5a. The file plane-data.csv contains data on the planes. Load plane-data.csv into a data frame called planes.

5b. Rank the 10 manufacturers, according to the total number of miles flown. It will be necessary to use the TailNum information from the plane-data file (which has tailnum and manufacturer) and from the large dataexpo data (which has TailNum and Distance).

5c. Consider all of the planes that flew over 10000 miles in 2008. How many such planes are there? How old is the oldest such plane?

5d. There are 5 airplane types in the plane-data (“Co-Owner”, “Corporation”, “Foreign Corporation”, “Individual”, “Partnership”, and also one unknown “”). Show the total breakdown of miles, according to these types of plane.

Question 6

6a. Use the airports.csv file to determine how many airports are listed for each state.

6b. Using the iata codes from the airports.csv file, and restricting attention to the airports from Indiana, which 5 airports in Indiana had the most arriving flights?

6c. Using the iata codes from the airports.csv file, and restricting attention to the airports from the Midwest (which we will call “IL”, “IN”, “MI”, “OH”, “WI”), identify the 5 most popular departure-to-arrival paths within the Midwest (i.e., which both depart and also arrive in the Midwest).

Question 7

Use mapply to print sentences for corresponding to question 4c, e.g., the sentences might say something like “The number 1 departure-to-arrival path in the USA is ORD to IND with 000000 flights altogether.” (but of course use the actual values for the origin, destination, and number of flights, and do this for all 5 results in 4c, by using the mapply function with the paste command.)

Question 8

8a. One way that we might try to predict the hub airport for each of the airlines is to find the airport where that airline departs most often, i.e., the airport that is most often used as the origin for that airline. Print a table that shows, for each airline, this top airport origin.

8b. Solve question 8a again, using the destination airports instead of origin airports this time.

8c.
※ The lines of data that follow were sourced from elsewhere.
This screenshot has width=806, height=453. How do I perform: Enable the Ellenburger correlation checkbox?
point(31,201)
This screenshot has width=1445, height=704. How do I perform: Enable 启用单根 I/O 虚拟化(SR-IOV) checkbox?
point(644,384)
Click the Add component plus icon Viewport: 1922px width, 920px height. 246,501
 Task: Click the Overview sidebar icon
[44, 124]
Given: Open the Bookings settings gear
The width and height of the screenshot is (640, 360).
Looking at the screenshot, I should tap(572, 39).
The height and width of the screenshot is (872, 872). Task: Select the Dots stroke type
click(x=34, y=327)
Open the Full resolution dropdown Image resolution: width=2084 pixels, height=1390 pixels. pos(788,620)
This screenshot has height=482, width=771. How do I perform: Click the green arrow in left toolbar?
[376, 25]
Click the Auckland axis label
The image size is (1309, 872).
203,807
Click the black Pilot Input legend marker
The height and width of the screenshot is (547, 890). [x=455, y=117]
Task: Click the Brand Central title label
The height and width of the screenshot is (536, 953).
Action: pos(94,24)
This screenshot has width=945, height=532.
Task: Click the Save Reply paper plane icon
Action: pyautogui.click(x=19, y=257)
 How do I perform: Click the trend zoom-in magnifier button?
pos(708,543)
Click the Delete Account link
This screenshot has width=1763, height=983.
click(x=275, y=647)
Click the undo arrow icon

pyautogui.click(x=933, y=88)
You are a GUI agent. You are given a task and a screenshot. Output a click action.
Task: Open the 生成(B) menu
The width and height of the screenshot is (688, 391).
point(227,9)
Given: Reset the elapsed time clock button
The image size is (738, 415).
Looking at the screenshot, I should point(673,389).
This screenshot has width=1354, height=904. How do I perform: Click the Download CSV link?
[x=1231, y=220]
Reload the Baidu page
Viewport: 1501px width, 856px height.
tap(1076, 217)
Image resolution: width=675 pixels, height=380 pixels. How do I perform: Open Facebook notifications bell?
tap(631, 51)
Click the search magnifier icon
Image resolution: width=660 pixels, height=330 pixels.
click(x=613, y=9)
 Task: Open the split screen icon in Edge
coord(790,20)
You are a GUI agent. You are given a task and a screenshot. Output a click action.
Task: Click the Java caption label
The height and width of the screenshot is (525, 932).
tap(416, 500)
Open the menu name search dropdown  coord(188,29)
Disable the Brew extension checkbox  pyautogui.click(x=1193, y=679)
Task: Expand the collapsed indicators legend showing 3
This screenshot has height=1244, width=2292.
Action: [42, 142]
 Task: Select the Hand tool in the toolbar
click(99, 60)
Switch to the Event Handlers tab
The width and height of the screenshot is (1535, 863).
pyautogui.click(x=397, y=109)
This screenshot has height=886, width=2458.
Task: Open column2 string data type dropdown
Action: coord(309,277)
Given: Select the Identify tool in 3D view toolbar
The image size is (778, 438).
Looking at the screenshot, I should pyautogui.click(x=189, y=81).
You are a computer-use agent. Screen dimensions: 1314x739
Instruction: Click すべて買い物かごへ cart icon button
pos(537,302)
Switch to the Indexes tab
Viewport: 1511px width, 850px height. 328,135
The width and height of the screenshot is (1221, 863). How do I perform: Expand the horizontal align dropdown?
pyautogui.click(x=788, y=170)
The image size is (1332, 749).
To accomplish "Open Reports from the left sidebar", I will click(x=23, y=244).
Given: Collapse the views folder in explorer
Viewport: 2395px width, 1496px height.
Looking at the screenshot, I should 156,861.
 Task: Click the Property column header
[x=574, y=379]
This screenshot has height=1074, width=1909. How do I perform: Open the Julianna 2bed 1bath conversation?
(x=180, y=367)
Now consider each airport, and find which airline departs from that airport most often.

8d. Solve question 8c again, this time finding which airline arrives to that airport most often.

Question 9

9a. If we classify flights by their distance (e.g., 0 to 500 miles; 500 to 1000 miles; 1000 to 1500 miles; etc.), which classification of flights have the longest delays, on average? This will give us some information about whether shorter or longer flights have a longer average delay.

9b. If we classify flights by their departure time (e.g., before 6 AM; 6 AM to 12 noon; 12 noon to 6 PM; 6 PM to 12 midnight), which classification of flights have the longest delays, on average? This will give us some information about whether it is preferable to depart earlier or later in the day.

Question 10

10a. Write a function that takes two airports as inputs and finds the number of flights from the first airport to the second airport (you can call it numflightsfunc).

10b. Try your function from 10a on a pair of airpots, e.g., flights from IND to ORD.

10c. Write a “most popular destination function” (you can call it mostpopfunc) that takes a group of airports as the input and finds which of them is the most popular destination, i.e., which airport has the most arrivals.

10d. Try your function from 10c on 3 popular airports, e.g., JFK, ORD, and LAX, to see which of these 3 airports is the most popular destination.